# Differentiability and convergence.

1. Jan 10, 2009

### math8

Let f:(a,infinity)-->R (reals) be differentiable and let A and B be real numbers. Prove that if f(x)-->A and f '(x)-->B as x --> infinity, then B=0.

I would guess that the mean value theorem may be needed but I am not sure how to use it considering that we're dealing with x --> infinity.

2. Jan 10, 2009

### Dick

There's no such number as 'infinity' to put into the mean value theorem, sure. But if f(x)->A then clearly f'(x) must become very small as x becomes large, right? Write down the definition of f(x)->A, f'(x)->B. It means there is some number N such that for all x>N etc etc. Pick an interval in the range x>N and apply the MVT. Just TRY it.

Last edited: Jan 10, 2009
3. Jan 10, 2009

### math8

by drawing, I do understand what's going on, but writing the proof I get confused, this is what I've got so far:
f(x)-->A means for e>0 given, there is some number N such that for all x>N, we have |f(x)-A|<e
f '(x)-->B means there is some number M such that for all x>M, we have |f '(x)-B|<e

Now I let (x1,x2) C (N, inf.), f diff, and continuous, MVT applies and we get some z in (x1,x2) such that f(x2)-f(x1)/(x2-x1)=f '(z)
Now z > N implies that |f(z)-A|< e.

Now I don't see how to proceed :(

4. Jan 10, 2009

### Dick

Ok.
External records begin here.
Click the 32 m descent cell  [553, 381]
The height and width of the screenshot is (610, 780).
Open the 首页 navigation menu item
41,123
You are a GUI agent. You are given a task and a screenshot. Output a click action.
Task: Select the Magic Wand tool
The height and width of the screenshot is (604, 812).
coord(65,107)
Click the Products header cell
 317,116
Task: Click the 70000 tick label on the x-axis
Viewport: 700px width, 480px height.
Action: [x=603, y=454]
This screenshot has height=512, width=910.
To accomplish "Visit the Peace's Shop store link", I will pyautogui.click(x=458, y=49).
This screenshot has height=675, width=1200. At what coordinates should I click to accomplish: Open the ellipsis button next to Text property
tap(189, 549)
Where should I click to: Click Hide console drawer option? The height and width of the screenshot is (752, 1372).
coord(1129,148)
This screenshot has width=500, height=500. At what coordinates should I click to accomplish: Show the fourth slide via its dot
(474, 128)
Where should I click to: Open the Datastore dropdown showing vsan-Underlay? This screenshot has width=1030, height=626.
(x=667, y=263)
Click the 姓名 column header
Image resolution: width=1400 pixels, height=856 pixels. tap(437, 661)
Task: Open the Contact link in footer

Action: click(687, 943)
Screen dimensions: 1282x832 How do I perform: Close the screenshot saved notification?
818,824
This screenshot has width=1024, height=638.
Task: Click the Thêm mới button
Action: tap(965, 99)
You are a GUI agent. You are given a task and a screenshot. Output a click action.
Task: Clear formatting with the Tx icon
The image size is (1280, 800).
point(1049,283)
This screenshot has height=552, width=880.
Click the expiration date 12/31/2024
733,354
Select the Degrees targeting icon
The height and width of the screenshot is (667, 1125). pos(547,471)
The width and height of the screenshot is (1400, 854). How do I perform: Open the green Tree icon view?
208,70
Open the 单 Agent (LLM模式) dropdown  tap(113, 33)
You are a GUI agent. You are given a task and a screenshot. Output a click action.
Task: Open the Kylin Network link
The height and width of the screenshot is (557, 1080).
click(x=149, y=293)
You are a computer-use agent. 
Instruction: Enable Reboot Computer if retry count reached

Pick an N big enough that both |f(x)-A|<e and |f'(x)-B|<e for x>N. Let's just look at the interval [N,N+1]. |f(N+1)-f(N)|<2e, right? MVT says there is a c in [N,N+1] such that f'(c)=f(N+1)-f(N). But |f'(c)-B|<e. Do you see where this is going?

5. Jan 10, 2009

### math8

oh yeah, |f'(c)-B|<e, so -e<f'(c)-B<e but f'(c)=f(N+1)-f(N)<2e, hence B<f'(c)+e<3e.
Thus, since e was arbitrary, B=0.

6. Jan 10, 2009

### Dick

Right. |B|<3e. All you have to do is fix on some definite interval to apply the MVT.

7. Jan 10, 2009

### math8

right, thanks a lot.